--- Exercise description ---
Starting with the line that has "Task: Open Dispositions in the sidebar", retype each line down to the end of the entries below, without leaving any out or adding any.

Source records
━━━━

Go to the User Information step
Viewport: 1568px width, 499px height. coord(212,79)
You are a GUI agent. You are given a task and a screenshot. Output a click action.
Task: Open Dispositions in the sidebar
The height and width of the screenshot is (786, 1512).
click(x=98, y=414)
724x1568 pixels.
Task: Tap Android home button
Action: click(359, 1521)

━━━━

--- Answer for this exercise ---
Task: Open Dispositions in the sidebar
The height and width of the screenshot is (786, 1512).
click(x=98, y=414)
724x1568 pixels.
Task: Tap Android home button
Action: click(359, 1521)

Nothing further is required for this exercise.